Noting that other countries have "image problems", Insanally feels that "very often the picture is painted much darker than it should be" thus contributing to a negative image abroad.

"...sometimes we have to make sure that we don't reflect (too many negative things) because once that image goes abroad, it is difficult to control and one has to recognise that," Insanally argued.

Agreeing that Guyana can do "much more" to improve its image abroad, he pointed out that within his ministry "we are committed to sustaining a campaign where our arms abroad (missions and consulates) are sufficiently informed at least to make representations because sometimes you do have cases of misinformation."

He said what is written on "travel advisories" issued by some countries can affect the image of other countries.

"The impression I get is that we ought to improve the image here, first of all, and then it would be easier for us to project it abroad."

Insanally also noted that the issue of crime has been high on the agenda of recent regional and international meetings such as the Caribbean/United Kingdom Forum in Georgetown earlier this month.

In addition, the Foreign Minister felt that the recent influx here of criminal deportees from the United States has contributed to the increase in criminal activities in Guyana.

"Obviously, the domestic image is very important in terms of projecting our country's image abroad (and) we do have a crime situation here; but I think we are like other countries, not without problems..."

"...we know, of course, that our problems have been added to after the wave of deportees here and one would have reasons to believe that this has in a way fed to the increase in crime and criminal activities," Insanally said.

More than 100 Guyanese were deported from the United States late last year for breaching that country's laws.

Home Affairs Minister, Mr.
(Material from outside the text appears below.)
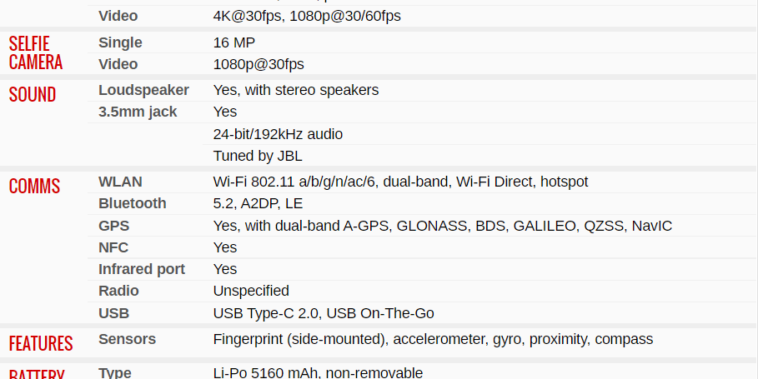Select the 'Tuned by JBL' text
The image size is (758, 379).
coord(258,156)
Ronald Gajraj, in assuring that Guyana "can deal with the influx of deportees", had said that some of the deportees might be hardened criminals who "have no shoulder to lean on" once they arrive here.

For those deportees, Gajraj said "the open arms of the local criminals are there to welcome them and they form unholy alliances".

There has been an escalation in criminal activities in and around Georgetown and specific areas along the East Coast Demerara since the dramatic daylight escape of the five heavily armed and dangerous criminals from the Georgetown Prison on February 23 last.

Police have offered a $10M reward for their capture and with the Army, have been maintaining an intensive search for the gang

The five escapees on the run - Andrew Douglas, Mark Fraser, Shawn Brown, Troy Dick and Dale Moore - have been linked to a series of car hijackings, kidnapping and robberies.

Police said the gang was involved in the killing of well-known anti-crime fighter, Police Superintendent Leon Fraser on April 2 when he and other cops closed in on a car partly hidden in a clump of bushes at Yarowkabra on the Linden/Soesdyke highway.

Fraser, shot in the head, was the second murder victim of the band which also killed Prison Officer Troy Williams, 21, when it broke out of the Camp Street jail.

One of the five also shot Woman Prison Officer, Roxanne Whinfield, 36, in the head as they fled and she remains in critical condition at a medical institution overseas.